« Je ne pensais pas pouvoir faire confiance à un homme. » Et pourtant. Samedi, Gisèle Pelicot s’est confiée, au Pays de Galles, sur sa vie et sa rencontre avec son nouveau compagnon, Jean-Loup. « Tout est possible dans la vie, il ne faut jamais désespérer », a insisté la septuagénaire, en marge du Hay Festival, où elle présentait son livre « Et la joie de vivre » sur les viols que lui a fait subir son ex-mari, Dominique Pelicot, la droguant et la livrant, inerte, à des dizaines d’hommes.
Un amour inattendu
Retomber amoureuse « est quelque chose auquel je ne m’attendais pas, je ne pensais pas que cela puisse arriver, surtout à mon âge », a précisé Gisèle Pelicot, selon plusieurs médias britanniques présents pour couvrir l’événement. L’ouvrage s’est classé parmi les meilleures ventes dans de nombreux pays.
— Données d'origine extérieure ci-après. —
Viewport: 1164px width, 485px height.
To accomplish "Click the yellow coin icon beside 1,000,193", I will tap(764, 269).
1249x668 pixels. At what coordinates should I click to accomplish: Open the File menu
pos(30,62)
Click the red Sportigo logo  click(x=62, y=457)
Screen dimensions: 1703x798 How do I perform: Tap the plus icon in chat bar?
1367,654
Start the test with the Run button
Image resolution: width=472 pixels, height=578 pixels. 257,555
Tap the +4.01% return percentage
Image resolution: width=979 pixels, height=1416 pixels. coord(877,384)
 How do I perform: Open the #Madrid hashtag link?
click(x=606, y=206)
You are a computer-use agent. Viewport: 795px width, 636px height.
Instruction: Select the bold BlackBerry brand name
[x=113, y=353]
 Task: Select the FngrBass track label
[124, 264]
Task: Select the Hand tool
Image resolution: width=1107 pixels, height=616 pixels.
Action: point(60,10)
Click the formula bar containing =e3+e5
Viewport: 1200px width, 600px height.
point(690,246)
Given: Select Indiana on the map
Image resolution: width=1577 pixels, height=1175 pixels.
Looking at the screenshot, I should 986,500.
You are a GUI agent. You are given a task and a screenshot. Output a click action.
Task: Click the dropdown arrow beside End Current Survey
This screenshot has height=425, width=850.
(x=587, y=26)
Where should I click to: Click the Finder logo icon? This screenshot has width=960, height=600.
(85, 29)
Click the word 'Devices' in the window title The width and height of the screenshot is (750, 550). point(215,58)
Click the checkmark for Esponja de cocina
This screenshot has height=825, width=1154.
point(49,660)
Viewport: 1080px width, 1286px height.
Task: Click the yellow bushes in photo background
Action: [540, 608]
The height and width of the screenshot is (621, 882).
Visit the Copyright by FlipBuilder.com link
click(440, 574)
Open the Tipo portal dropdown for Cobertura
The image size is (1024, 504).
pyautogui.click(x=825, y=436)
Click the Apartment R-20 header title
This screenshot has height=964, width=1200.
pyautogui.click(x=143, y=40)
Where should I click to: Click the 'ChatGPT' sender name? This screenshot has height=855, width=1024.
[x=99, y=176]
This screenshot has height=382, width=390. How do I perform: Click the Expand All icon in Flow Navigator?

Une rencontre sur l'Île de Ré
Dans son livre, elle indiquait que cette rencontre a eu lieu sur l’Île de Ré – où elle s’est repliée après avoir découvert les faits – grâce à des amis communs. « Je ne voulais pas vraiment [tomber amoureuse], mais la vie en a décidé autrement », a poursuivi la septuagénaire. Devenue, un peu contre son gré, une icône féministe mondiale, sa prise de parole a été longuement ovationnée lors du festival.
Le combat continue
Elle est notamment apparue en compagnie de sa fille Caroline Darian, qui a créé l’association « M’endors pas ». Cette dernière a porté plainte contre son père en mars 2025, estimant que le volet la concernant – deux photos d’elle endormie et partiellement dénudée ont été découvertes dans l’ordinateur de Dominique Pelicot – n’avait pas été suffisamment approfondi.